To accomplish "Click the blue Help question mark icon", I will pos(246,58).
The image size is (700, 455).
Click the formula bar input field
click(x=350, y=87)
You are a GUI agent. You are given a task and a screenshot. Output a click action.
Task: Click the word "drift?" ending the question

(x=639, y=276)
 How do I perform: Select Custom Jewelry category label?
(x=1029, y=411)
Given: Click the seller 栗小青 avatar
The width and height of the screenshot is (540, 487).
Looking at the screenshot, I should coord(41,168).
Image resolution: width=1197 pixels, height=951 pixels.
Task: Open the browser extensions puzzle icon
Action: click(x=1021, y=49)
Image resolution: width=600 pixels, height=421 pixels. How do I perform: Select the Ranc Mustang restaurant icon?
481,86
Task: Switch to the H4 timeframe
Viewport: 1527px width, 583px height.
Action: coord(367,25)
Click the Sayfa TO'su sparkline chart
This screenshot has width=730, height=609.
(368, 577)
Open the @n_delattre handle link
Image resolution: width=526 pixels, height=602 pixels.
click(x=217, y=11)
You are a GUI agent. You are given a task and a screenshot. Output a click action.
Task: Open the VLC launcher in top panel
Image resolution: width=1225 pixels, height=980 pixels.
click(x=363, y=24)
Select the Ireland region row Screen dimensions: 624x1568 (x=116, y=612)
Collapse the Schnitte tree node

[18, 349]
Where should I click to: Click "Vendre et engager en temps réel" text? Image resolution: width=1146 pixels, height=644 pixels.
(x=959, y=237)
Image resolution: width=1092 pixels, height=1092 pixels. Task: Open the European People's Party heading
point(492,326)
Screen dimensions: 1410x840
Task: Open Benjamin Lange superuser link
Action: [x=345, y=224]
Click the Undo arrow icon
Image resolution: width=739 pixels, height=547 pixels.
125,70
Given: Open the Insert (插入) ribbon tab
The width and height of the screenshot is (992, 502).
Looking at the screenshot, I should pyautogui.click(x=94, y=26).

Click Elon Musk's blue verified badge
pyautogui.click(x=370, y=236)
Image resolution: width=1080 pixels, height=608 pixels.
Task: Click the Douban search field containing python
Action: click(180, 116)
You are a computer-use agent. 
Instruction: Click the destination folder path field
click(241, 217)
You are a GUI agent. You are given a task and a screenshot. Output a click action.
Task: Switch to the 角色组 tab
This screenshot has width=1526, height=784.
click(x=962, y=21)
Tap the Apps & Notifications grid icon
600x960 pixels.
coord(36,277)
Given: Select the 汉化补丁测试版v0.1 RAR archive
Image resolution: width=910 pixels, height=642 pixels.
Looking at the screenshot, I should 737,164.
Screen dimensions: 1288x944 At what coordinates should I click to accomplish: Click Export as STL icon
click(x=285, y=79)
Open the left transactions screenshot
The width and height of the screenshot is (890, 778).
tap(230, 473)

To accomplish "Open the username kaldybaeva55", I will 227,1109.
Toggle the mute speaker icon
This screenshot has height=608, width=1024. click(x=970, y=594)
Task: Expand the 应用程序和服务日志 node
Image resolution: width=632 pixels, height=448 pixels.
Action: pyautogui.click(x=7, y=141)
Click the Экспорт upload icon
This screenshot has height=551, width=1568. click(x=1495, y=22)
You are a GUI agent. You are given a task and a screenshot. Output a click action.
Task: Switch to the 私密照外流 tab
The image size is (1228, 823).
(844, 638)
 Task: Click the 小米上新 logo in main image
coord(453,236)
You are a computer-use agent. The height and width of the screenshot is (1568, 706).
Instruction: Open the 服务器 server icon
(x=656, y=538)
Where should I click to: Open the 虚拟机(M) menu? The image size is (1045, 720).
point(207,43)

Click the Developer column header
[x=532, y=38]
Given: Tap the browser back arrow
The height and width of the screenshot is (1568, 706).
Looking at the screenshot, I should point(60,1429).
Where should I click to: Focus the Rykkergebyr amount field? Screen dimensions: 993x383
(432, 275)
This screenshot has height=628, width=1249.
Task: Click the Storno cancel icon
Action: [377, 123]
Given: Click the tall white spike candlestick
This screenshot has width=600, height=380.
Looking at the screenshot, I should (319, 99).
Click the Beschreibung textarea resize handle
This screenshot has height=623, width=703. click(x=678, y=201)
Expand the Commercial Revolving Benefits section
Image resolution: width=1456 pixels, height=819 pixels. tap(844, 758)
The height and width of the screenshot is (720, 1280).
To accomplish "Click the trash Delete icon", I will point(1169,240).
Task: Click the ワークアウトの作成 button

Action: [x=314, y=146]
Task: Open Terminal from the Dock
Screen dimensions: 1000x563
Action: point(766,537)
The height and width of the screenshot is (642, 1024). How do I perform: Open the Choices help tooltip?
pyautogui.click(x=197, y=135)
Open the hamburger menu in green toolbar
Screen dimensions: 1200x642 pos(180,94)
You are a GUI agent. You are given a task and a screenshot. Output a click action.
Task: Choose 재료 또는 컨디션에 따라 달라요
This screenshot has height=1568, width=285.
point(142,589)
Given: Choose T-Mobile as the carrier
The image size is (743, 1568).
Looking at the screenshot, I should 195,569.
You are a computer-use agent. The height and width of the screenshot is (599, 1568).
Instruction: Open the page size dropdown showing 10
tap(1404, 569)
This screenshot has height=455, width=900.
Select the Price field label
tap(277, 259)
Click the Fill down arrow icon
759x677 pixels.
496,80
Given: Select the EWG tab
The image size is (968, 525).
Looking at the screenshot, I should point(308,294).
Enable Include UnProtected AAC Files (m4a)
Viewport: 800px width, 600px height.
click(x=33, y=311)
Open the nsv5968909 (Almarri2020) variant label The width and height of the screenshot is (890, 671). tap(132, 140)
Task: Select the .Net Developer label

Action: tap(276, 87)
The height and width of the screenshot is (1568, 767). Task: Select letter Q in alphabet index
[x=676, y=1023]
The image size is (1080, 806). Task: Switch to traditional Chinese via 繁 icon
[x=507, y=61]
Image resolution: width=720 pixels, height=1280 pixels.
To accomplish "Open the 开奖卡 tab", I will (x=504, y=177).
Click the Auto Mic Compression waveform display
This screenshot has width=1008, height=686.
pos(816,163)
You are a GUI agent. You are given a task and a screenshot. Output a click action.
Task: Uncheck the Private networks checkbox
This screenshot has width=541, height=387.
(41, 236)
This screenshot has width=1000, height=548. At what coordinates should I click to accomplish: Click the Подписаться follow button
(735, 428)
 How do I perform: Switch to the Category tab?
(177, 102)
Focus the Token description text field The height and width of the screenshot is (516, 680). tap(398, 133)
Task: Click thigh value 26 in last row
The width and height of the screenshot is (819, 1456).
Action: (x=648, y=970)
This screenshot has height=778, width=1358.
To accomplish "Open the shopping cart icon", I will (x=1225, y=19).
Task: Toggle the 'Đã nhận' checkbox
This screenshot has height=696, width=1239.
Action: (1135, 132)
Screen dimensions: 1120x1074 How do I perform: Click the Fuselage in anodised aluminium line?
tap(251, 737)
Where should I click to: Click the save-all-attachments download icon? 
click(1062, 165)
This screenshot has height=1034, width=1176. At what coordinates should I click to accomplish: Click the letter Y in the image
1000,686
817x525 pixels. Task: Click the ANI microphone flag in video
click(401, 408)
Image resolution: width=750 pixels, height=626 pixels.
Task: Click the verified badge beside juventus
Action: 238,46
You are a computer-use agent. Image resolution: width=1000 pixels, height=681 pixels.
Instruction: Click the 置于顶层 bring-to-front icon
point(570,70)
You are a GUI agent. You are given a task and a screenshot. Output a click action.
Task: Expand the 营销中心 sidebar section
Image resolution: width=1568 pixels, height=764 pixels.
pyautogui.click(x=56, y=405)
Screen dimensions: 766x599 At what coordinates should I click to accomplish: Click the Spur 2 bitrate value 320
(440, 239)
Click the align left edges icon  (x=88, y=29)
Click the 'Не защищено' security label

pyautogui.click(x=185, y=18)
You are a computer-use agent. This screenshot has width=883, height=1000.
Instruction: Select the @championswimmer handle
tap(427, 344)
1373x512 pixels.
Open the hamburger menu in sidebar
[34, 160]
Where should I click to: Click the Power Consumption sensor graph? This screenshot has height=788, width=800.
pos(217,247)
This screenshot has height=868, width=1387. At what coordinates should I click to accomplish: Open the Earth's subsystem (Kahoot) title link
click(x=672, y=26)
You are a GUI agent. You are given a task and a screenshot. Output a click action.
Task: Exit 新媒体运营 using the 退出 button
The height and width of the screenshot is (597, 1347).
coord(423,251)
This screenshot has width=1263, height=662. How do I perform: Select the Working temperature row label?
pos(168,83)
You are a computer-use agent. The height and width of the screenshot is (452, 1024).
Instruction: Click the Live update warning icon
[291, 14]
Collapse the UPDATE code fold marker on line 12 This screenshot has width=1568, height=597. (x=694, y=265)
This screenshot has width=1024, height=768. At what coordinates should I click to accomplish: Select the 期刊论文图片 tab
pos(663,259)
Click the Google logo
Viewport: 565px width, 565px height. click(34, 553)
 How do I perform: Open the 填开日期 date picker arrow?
----
WHAT THE TASK REQUIRES =>
In the data above, which lines lie between the line with "Image resolution: width=720" and the line with "Task: Uncheck the Private networks checkbox", inclusive? Print those lines exactly and nothing else.

ANSWER TO THE EXERCISE =>
Image resolution: width=720 pixels, height=1280 pixels.
To accomplish "Open the 开奖卡 tab", I will (x=504, y=177).
Click the Auto Mic Compression waveform display
This screenshot has width=1008, height=686.
pos(816,163)
You are a GUI agent. You are given a task and a screenshot. Output a click action.
Task: Uncheck the Private networks checkbox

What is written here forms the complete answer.